I'm slowly moving forward moment to moment and with the help of my family and some really great friends, I have good days to balance out the bad ones. I have focus and ambition like never before because I need something to look forward to or I'll stop moving and die. - I made a list a year ago on my LJ of the things I wanted to do to be a better role model to my sisters and I'm proud to say I can tick one or two of them off.
It's Natural To Be Afraid
I think no. 4 on the list was being able to take my younger sisters on holiday. Well, Friday 24th of this month we'll be in Italy soaking up some sun and culture.

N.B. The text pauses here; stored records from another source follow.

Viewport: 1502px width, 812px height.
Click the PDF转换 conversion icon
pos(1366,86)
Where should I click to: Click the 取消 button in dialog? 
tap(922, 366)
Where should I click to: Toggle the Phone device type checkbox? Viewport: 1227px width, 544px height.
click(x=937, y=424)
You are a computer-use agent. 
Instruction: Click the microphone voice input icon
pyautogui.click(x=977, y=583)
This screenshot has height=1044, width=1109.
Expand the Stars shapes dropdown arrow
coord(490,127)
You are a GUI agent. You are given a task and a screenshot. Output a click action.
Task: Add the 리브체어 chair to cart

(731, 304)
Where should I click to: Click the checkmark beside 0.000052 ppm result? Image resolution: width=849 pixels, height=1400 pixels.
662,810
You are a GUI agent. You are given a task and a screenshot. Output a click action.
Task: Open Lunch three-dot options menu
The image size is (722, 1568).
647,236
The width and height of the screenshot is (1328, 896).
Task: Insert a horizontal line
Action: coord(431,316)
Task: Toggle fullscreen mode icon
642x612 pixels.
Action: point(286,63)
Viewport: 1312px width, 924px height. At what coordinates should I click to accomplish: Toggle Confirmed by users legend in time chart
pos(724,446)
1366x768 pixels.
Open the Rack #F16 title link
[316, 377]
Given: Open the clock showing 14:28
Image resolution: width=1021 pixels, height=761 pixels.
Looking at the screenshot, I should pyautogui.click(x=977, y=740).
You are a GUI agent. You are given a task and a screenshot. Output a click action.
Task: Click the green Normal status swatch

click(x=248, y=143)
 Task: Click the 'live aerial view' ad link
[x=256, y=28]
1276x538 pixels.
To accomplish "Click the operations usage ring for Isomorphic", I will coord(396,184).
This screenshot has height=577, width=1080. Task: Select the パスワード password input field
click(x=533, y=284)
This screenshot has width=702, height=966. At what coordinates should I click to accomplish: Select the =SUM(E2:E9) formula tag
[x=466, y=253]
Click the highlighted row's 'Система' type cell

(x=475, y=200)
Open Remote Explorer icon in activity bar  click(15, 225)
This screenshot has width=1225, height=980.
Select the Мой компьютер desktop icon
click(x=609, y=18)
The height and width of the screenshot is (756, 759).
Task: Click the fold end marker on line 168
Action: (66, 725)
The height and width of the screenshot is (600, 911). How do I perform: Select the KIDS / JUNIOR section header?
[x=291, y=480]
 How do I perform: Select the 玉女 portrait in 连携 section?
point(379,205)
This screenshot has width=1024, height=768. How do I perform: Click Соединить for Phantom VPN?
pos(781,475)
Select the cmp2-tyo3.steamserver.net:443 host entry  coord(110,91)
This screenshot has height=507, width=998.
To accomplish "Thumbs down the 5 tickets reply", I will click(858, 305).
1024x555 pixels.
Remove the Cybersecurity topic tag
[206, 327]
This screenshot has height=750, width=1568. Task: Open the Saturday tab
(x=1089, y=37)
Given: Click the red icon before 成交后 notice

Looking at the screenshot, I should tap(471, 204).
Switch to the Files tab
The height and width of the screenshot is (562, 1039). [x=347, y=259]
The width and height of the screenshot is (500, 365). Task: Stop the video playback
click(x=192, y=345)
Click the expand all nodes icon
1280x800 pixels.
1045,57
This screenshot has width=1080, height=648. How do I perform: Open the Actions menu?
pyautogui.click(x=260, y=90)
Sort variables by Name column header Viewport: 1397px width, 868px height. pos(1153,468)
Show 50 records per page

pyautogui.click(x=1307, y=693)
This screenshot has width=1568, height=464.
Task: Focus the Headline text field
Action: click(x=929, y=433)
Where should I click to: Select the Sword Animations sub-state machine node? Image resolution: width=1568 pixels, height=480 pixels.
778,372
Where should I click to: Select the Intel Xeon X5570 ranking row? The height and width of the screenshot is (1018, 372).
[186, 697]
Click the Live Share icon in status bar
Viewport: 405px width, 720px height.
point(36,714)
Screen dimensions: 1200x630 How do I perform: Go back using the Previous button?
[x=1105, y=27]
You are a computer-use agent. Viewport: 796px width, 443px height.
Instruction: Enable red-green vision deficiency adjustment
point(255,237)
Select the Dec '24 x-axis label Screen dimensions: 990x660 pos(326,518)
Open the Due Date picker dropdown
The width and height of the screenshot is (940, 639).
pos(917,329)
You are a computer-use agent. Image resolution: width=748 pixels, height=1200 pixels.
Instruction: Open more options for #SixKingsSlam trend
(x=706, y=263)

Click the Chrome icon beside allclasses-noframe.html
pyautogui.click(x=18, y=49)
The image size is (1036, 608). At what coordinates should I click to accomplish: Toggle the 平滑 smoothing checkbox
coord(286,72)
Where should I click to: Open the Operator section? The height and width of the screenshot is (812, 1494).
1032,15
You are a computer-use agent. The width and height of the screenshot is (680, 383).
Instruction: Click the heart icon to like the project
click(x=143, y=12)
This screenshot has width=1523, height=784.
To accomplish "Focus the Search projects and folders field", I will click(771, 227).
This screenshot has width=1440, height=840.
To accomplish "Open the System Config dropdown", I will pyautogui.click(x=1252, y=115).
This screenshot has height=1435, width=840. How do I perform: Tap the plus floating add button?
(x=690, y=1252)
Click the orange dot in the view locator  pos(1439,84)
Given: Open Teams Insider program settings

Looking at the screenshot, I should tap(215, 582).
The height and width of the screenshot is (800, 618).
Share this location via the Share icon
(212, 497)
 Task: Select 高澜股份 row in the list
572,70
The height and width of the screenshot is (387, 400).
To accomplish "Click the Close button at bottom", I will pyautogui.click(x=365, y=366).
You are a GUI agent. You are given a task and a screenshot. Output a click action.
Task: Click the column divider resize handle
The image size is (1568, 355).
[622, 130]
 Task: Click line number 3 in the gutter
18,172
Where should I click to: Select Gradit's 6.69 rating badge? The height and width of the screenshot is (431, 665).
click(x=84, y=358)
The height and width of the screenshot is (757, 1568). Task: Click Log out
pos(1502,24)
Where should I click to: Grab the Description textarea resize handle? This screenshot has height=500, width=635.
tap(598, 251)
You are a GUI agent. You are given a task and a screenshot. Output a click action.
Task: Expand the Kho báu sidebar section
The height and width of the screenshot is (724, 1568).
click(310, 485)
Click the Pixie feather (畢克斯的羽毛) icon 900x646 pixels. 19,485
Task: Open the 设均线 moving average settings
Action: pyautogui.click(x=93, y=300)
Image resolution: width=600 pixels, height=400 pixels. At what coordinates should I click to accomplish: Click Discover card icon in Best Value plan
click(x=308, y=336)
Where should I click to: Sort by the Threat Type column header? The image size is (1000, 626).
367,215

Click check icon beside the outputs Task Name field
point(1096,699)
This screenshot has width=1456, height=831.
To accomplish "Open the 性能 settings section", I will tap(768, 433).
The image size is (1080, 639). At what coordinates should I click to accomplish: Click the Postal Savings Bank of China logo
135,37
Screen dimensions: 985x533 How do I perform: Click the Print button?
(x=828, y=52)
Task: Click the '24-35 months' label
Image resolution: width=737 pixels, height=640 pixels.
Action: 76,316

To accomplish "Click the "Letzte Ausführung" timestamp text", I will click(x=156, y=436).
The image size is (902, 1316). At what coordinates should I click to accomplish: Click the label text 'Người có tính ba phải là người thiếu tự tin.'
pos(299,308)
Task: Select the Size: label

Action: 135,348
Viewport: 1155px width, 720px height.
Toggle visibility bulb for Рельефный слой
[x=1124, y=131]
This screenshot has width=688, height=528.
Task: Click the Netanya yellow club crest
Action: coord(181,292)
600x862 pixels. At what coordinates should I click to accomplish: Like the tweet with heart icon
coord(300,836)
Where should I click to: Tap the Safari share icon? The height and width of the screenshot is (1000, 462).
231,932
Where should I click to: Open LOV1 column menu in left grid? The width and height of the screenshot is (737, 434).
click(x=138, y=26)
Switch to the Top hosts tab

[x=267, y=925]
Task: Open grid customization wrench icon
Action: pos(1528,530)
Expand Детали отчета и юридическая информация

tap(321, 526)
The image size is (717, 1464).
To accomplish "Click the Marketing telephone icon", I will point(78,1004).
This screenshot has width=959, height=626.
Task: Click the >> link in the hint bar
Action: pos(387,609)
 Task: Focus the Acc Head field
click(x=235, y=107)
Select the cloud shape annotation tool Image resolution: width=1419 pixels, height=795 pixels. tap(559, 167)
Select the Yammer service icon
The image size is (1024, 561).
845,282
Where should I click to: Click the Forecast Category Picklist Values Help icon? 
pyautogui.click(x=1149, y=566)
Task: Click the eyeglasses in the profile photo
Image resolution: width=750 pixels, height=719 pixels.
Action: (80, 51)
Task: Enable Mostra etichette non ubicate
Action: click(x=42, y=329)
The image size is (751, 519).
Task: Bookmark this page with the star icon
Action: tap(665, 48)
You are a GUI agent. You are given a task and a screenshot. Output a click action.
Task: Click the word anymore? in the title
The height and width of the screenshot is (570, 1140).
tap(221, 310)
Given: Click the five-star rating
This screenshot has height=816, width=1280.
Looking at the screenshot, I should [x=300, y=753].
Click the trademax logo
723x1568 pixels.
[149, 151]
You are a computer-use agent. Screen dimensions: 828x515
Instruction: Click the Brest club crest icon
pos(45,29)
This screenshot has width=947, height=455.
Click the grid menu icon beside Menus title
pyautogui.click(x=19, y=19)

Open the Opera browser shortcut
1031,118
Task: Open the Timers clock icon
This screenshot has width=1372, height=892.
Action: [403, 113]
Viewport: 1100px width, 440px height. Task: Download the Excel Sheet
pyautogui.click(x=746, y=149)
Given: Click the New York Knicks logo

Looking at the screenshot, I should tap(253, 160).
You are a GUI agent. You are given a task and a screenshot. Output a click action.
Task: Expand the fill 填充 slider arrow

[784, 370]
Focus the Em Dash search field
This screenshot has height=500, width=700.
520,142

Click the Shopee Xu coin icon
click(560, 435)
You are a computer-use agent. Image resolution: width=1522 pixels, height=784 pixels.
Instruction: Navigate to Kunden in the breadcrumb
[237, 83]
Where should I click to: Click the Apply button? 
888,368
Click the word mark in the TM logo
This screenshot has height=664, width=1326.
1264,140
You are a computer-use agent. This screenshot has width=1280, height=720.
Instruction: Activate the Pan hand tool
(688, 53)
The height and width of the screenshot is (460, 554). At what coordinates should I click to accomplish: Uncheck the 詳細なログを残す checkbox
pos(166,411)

A week ago I decided quite impulsively that we needed a break and went looking for flights and the next day I booked them.
Printing out my itinenary this morning made me realise that I have never done anything impulsive before, not like this and it panicked me a little. I don't know anyone in Italy, I don't speak the language and I am the world's worst navigator but most of all I am responsible for my younger sisters while we're out there. For once I am the adult. Uh-oh. I'm kind of excited.
Meant To Be
Why Italy? Until a few days ago I thought I picked the destination out of a figurative hat but now I realise it was meant to be, let me tell you why. A few years ago my dad started learning Italian, he had all the books and CDs and he even tried to teach me a few words which I'm now wishing I had paid attention to. But that's not all, I have had a character called Nikki Askatino for several years now, since my late teens and he's an Italian guy based on my older brother's school friend, he used to come around and they'd go skating together. He was Italian too.
And lastly, the most uncanny thing is my bracelet. A few days ago after I had booked the tickets I was with my kids and a little boy who has grown quite attached to me and visa versa, sat on my lap - he always plays with my bracelet but this time he turned it around and said 'does this say Italy' and I looked down and engraved in the clasp of the bracelet it said Italy, I have had this bracelet since I was 14, it was a birthday present and it immediately made me think of Derren Brown and the power of Subliminal suggestion. I had seen all these things relating to the country for so long that it was the obvious choice though it seemed like at first like a random one.
That's It Folks!
So wish me luck on this new adventure, where I actually do the things that scare me. It's a brave new world I'm living in, may I continue to reside in this place and feel alive.
Expect an update about my trip to Italy.